Goal of the exercise: Rewrite the records below with "screenshot" changed to "screen capture" at each occurrence and everything else left as it is. Leave the pictures out of your answer.

[Collected data]
·····
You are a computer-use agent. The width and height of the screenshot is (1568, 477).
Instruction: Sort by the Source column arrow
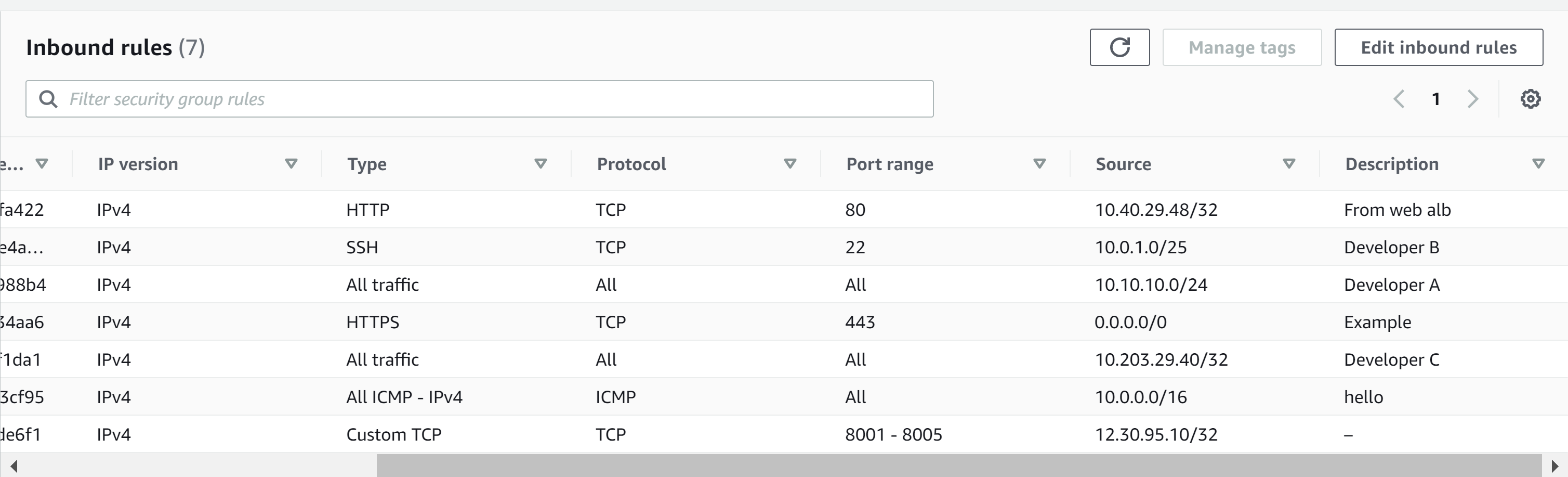1288,163
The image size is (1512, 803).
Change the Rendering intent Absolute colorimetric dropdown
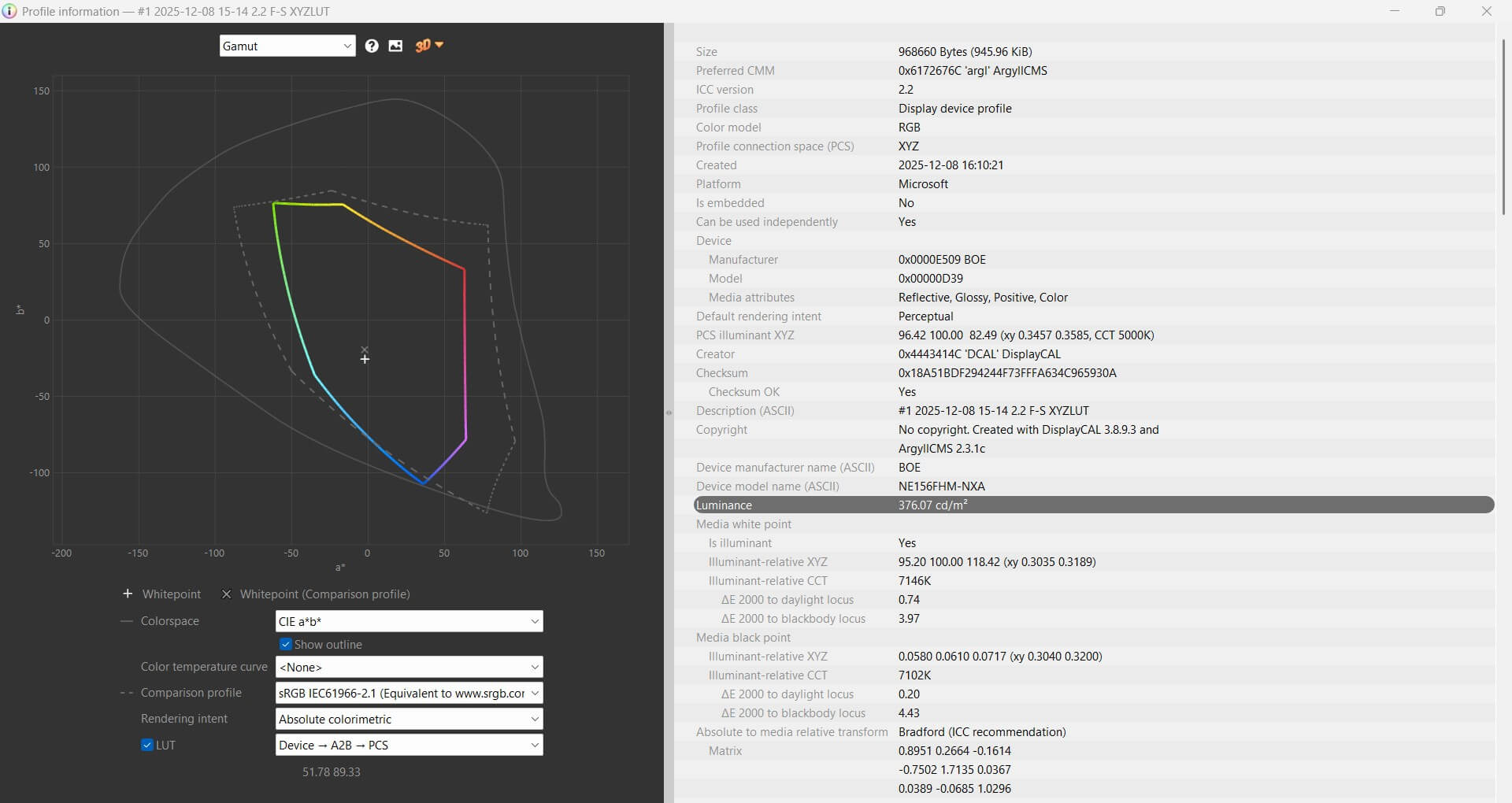click(409, 719)
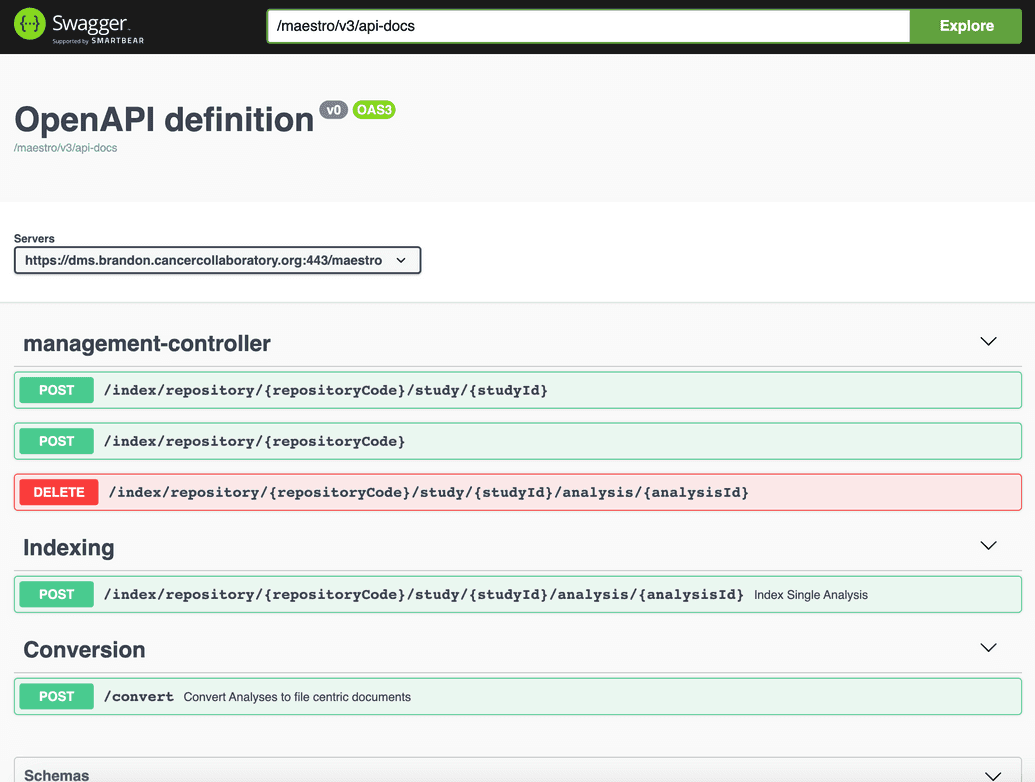Viewport: 1035px width, 782px height.
Task: Click the v0 version badge
Action: (333, 110)
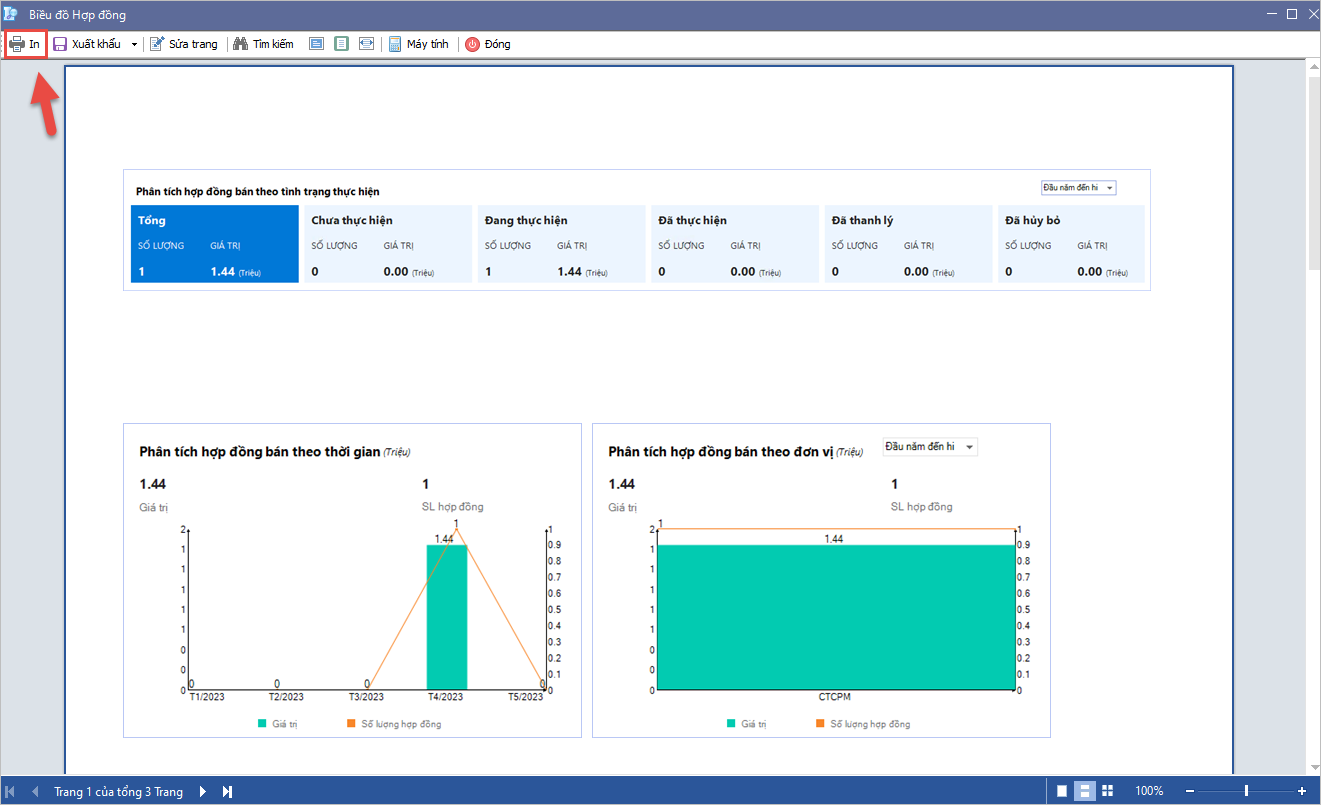1321x805 pixels.
Task: Select the first page layout view icon in toolbar
Action: (316, 44)
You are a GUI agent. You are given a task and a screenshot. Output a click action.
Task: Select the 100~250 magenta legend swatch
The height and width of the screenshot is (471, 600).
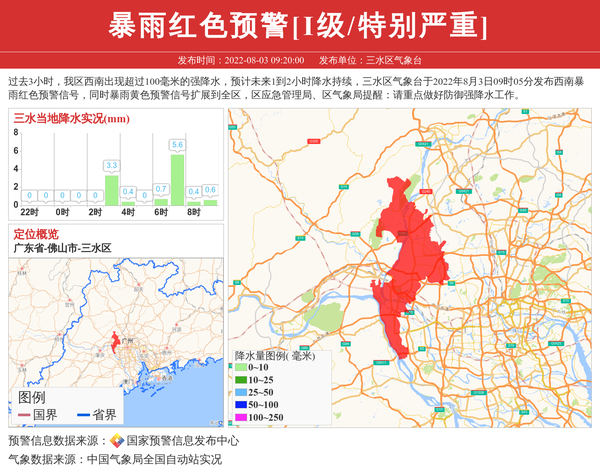pyautogui.click(x=240, y=417)
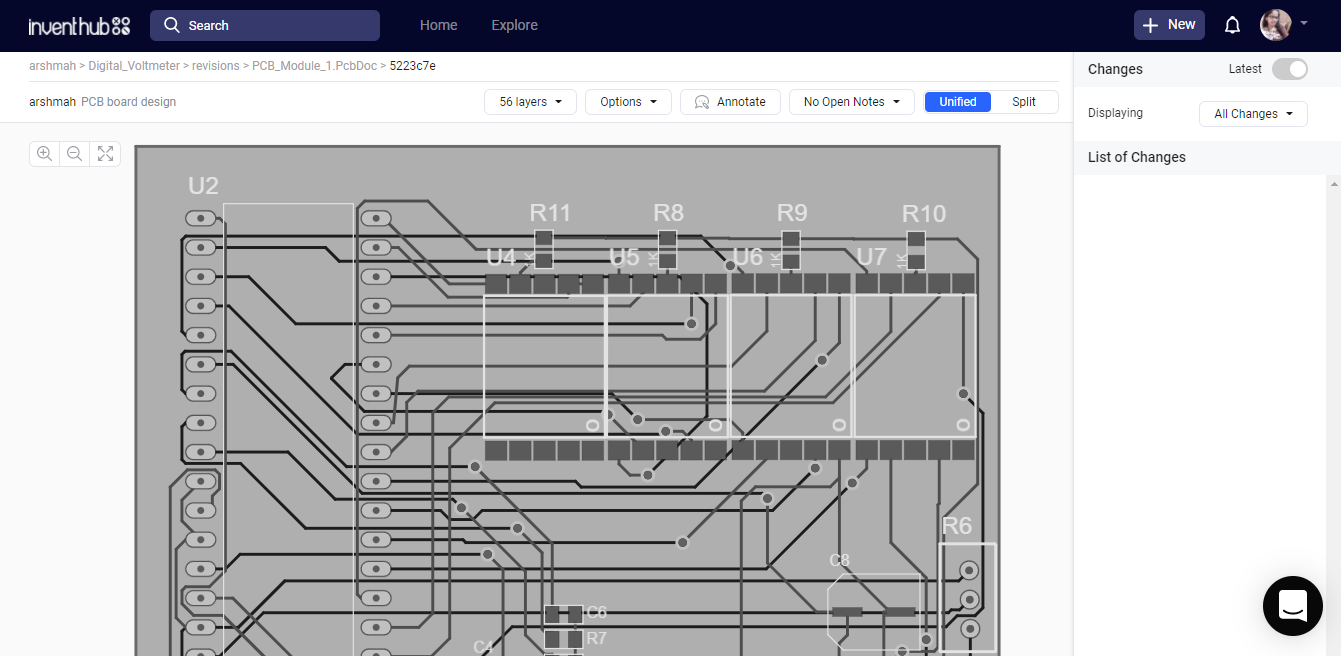Open the Explore page

(514, 25)

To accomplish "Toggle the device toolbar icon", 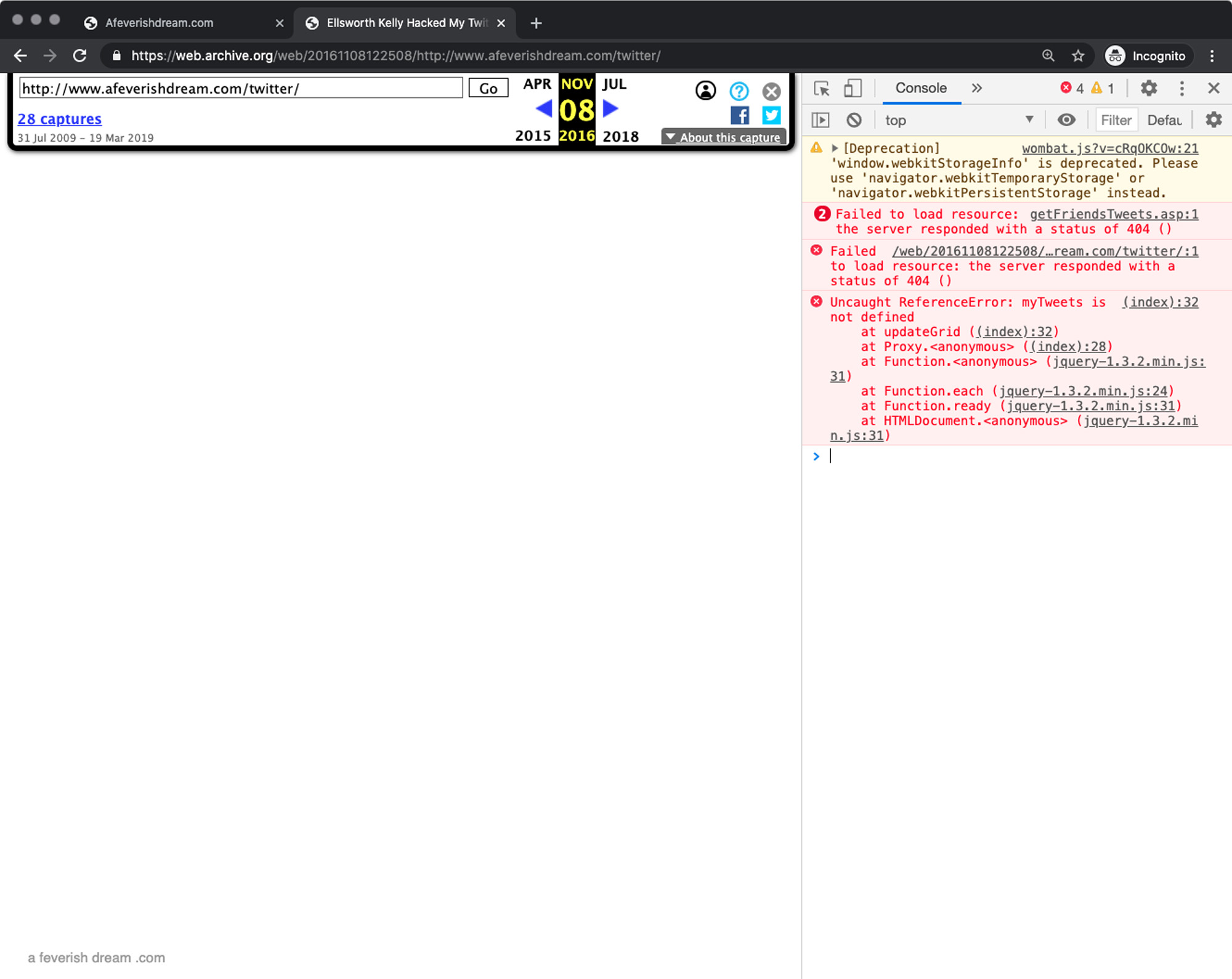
·····
Task solution:
You are a computer-use agent. The width and height of the screen capture is (1568, 477).
Instruction: Sort by the Source column arrow
1288,163
The image size is (1512, 803).
Change the Rendering intent Absolute colorimetric dropdown
click(409, 719)
Viewport: 1035px width, 782px height.
Task: Click the v0 version badge
Action: (333, 110)
1321x805 pixels.
Task: Select the first page layout view icon in toolbar
Action: (316, 44)
You are a GUI agent. You are given a task and a screen capture. Output a click action.
Task: Select the 100~250 magenta legend swatch
The height and width of the screen capture is (471, 600).
pyautogui.click(x=240, y=417)
Open the Explore page

(514, 25)

To accomplish "Toggle the device toolbar icon", 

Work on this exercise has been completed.